***** TEXT EXCERPT

# Intarsia Supplies



## Alexam (24 Dec 2015)

I have been so impressed with the intarsia images that have been produced by members, I feel that this could be a challenge for the New Year.

I will NEED to improve my scrollsaw and possibly get something like a Dremel fopr the edge sanding, but more importantly to start off, some simple plans and the various woods of many colours.

Can someone please direct me towards the suppliers of these woods in small amounts so that I can start planning. Thanks

Happy Christma to all.


----------



## Niimus (24 Dec 2015)

Try here for their hobby pack hobby pack ... britishhardwoods co uk thin-wood-mixed-selection-pack

hmmm - seems I can't post links ....


----------



## NazNomad (24 Dec 2015)

http://www.britishhardwoods.co.uk/thin- ... -pack.html

A lot of flooring companies provide free samples though (wink, wink).


----------



## Alexam (24 Dec 2015)

Good idea Naz - Do you use a Dremel or another such tool or your small sanding?

It would e a goodidea to have a 'basic list' of the tools for this type of wodworking. Alos thinking abut the more colourfulwoods, blue's and yellow's etcare thes from particular hobby shops?


----------



## NazNomad (24 Dec 2015)

I do use a Dremel, but it can be a bit aggressive. It 'was' a battery model but I've converted it to a mains supply and it runs at 100% or nothing. :-D


----------



## martinka (24 Dec 2015)

Niimus":19zl1etf said:


> Try here for their hobby pack hobby pack ... britishhardwoods co uk thin-wood-mixed-selection-pack
> 
> hmmm - seems I can't post links ....

**********
***** DATASET CONTENT

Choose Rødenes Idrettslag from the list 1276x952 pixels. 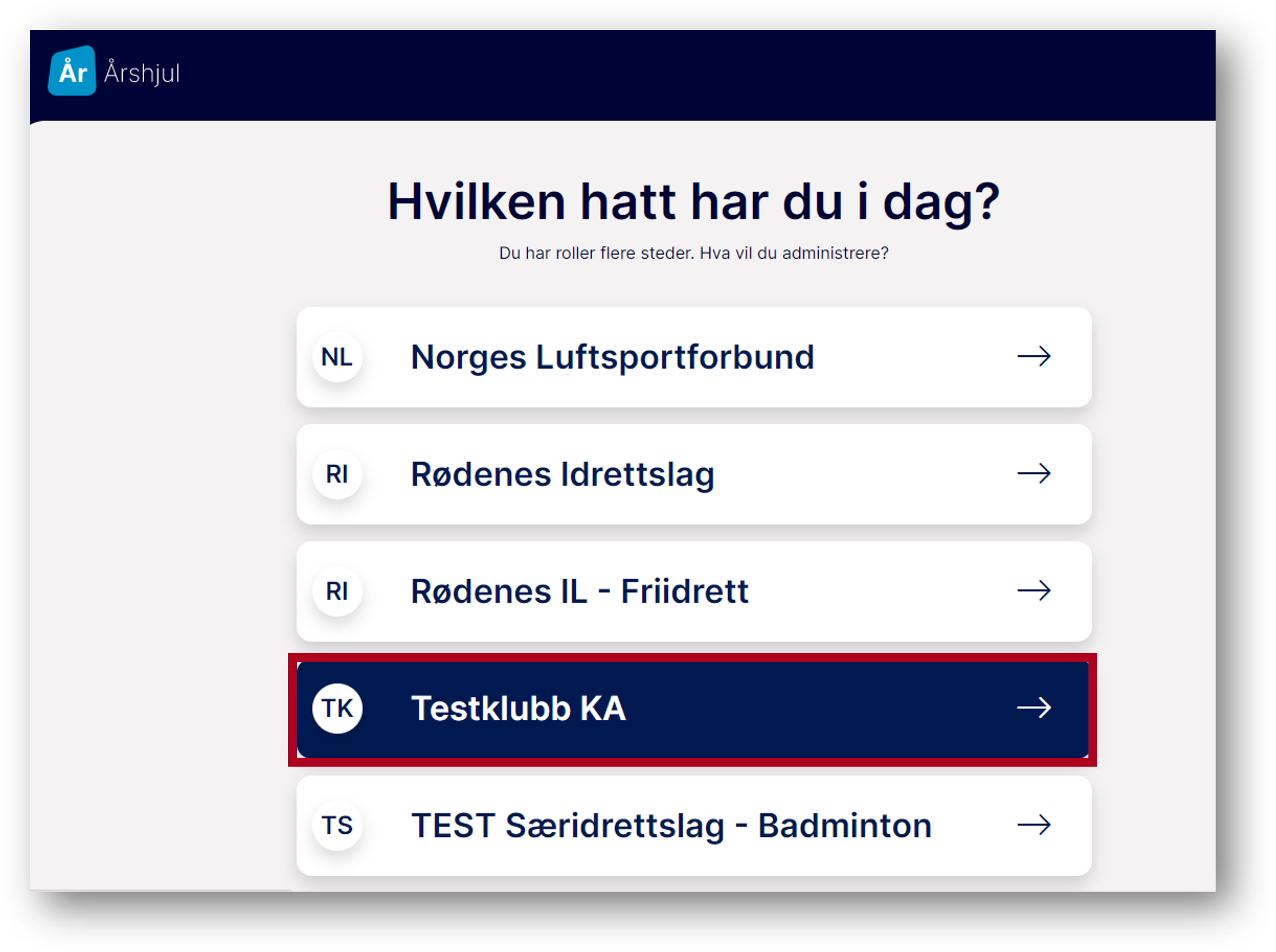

**********

- EXERCISES -
**a)** In the intarsia supplies thread, what does NazNomad say about how the Dremel runs since being converted to a mains supply?
**b)** Please say whether each statement agrees with the intarsia supplies thread, answering yes or no and quoting the deciding words: (i) Alexam wants suppliers who sell the woods in small amounts. (ii) Niimus managed to post a working link. (iii) NazNomad's Dremel still runs on batteries.

- SOLUTIONS BY TASK -
**a)** It runs at 100% or nothing.

**b)**
(i) Yes: "Can someone please direct me towards the suppliers of these woods in small amounts"
(ii) No: "hmmm - seems I can't post links ...."
(iii) No: "It 'was' a battery model but I've converted it to a mains supply"